Sam told his college team in August he was gay. The team in turn not only had no problem with Sam's sexuality, they protected him. One Missouri player told Miller: "98 percent of the NFL could care less about someone being gay. It's the two percent that make us look bad."
The player added, "I got his back."
The reaction from NFL players, team executives and league officials queried by Bleacher Report in light of Sam's news was mostly positive but also cautious. Some of the players did not want to be identified out of fear of repercussions from the league.
What all agreed on was that Sam would face immense pressure. While he won't be the first openly gay player to try to make an NFL team, he will undoubtedly be the first to earn a roster spot, and most assuredly be the highest-profile player to do so.
If and when he is playing in the NFL, it will present a huge test of the NFL's belief that an openly gay player would suffer no discrimination in the sport. This is a belief that has been privately stated by some NFL officials for years. Yet other officials believed the league is still some three to five years away from being able to handle an openly gay player.
One player called Sam the "gay Jackie Robinson." Yes, that is pressure. (Though the better comparison might not be Robinson, but instead, Charles Follis, one of the NFL's first black players.)
The disagreement begins with the question of how Sam will be treated. While the one player believed "half of the NFL's locker rooms will accept him and half won't," another veteran player said Sam will be welcome in most locker rooms and will have few problems.
A third player explicitly said that he felt the player would face bigotry no matter what team he played for, because homophobia still is common in the NFL despite the league's best attempts to eliminate it. The player said Sam "would be targeted by players on the field and fans off of it."

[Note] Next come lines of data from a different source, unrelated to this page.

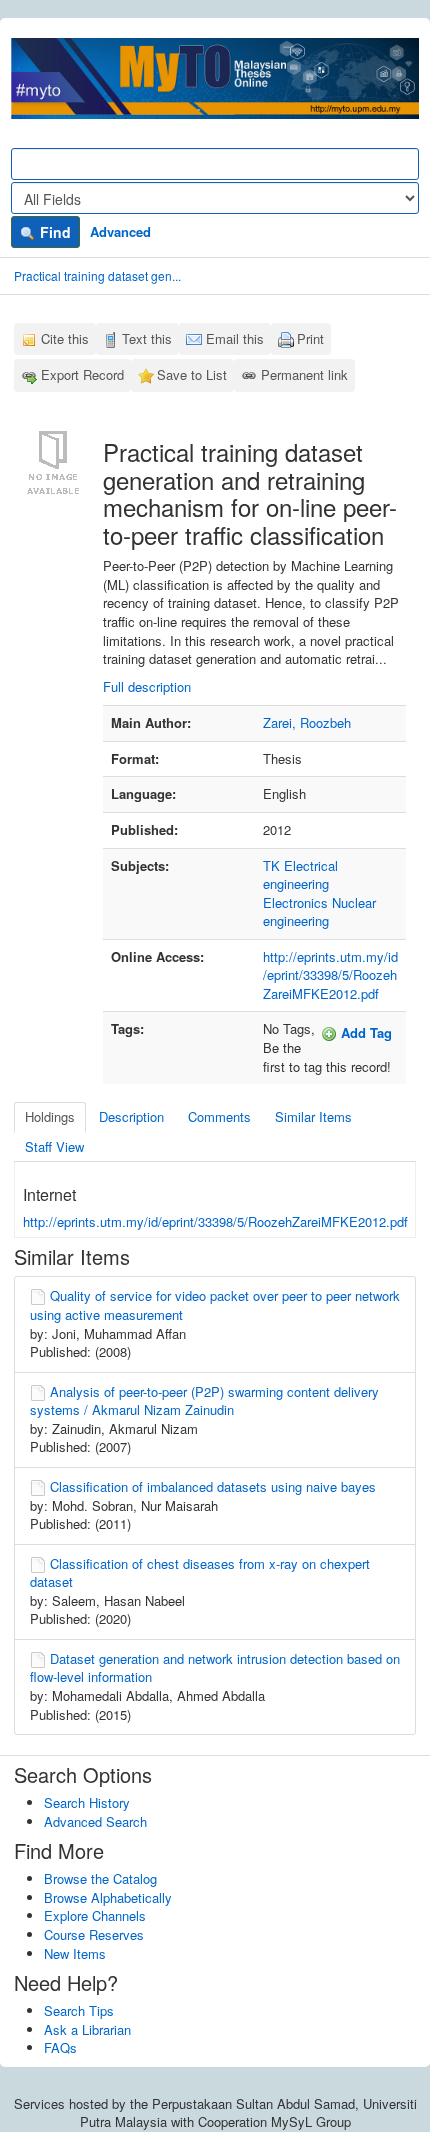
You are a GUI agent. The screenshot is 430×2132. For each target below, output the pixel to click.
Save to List (192, 374)
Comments (219, 1116)
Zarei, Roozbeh (307, 722)
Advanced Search (95, 1821)
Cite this (65, 338)
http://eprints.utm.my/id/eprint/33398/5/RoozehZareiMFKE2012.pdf (330, 975)
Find (53, 232)
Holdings (50, 1116)
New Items (75, 1953)
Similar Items (313, 1116)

"Just look at the Dolphins and (Richie) Incognito," said the player. Text messages between Incognito and Jonathan Martin featured repeated use of gay slurs. The player also pointed out what happened in Minnesota to former Vikings punter Chris Kluwe. Kluwe alleged he was released because of his outspokenness on gay issues and that his position coach repeatedly used gay slurs. The Vikings deny this.
Players also point to interviews done by the NFL Network's Andrea Kremer in which players state pessimism about how the first openly gay player would be treated.

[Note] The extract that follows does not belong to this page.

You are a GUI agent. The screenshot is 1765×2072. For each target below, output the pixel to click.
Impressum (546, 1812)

"There's such a stigma with gay and homosexuals within male sports," said Washington linebacker London Fletcher to Kremer. "It would be very difficult for that first person to come out."
New Orleans linebacker Jonathan Vilma told Kremer, "I think that he would not be accepted as much as we think he would be accepted, I don't want people to just naturally assume, like, 'Oh, we're all homophobic.' That's really not the case. Imagine if he's the guy next to me and, you know, I get dressed, naked, taking a shower, the whole nine, and it just so happens he looks at me. How am I supposed to respond?"
"That attitude is more prevalent in NFL locker rooms than you think," one of the players interviewed by Bleacher Report said.
The comments to the NFL Network follow the strong anti-gay remarks made by San Francisco 49er Chris Culliver at last year's Super Bowl. Also, at last year's combine, at least one team asked several players were asked if they liked women.
Team and league officials interviewed vehemently disagree that the NFL is homophobic. One team executive said Sam would be "the most protected player in NFL history" because neither the team he goes to nor the league itself would want anything to happen to Sam.
"Imagine how humiliated the league would be if the first openly gay player to be in the NFL suffered from extreme bigotry?," the team official said.
A league official said the NFL is ready for a gay player and that teams and players would treat Sam like any other player.
When Sam this past season was named the conference Defensive Player of the Year, he was the first player from the Missouri program to earn the honor since tackle Jeff Gaylord was Big Eight defensive player of the year in 1981. Sam doing the same about 35 years later was considered a great piece of history.
But that pales to what Sam has done now.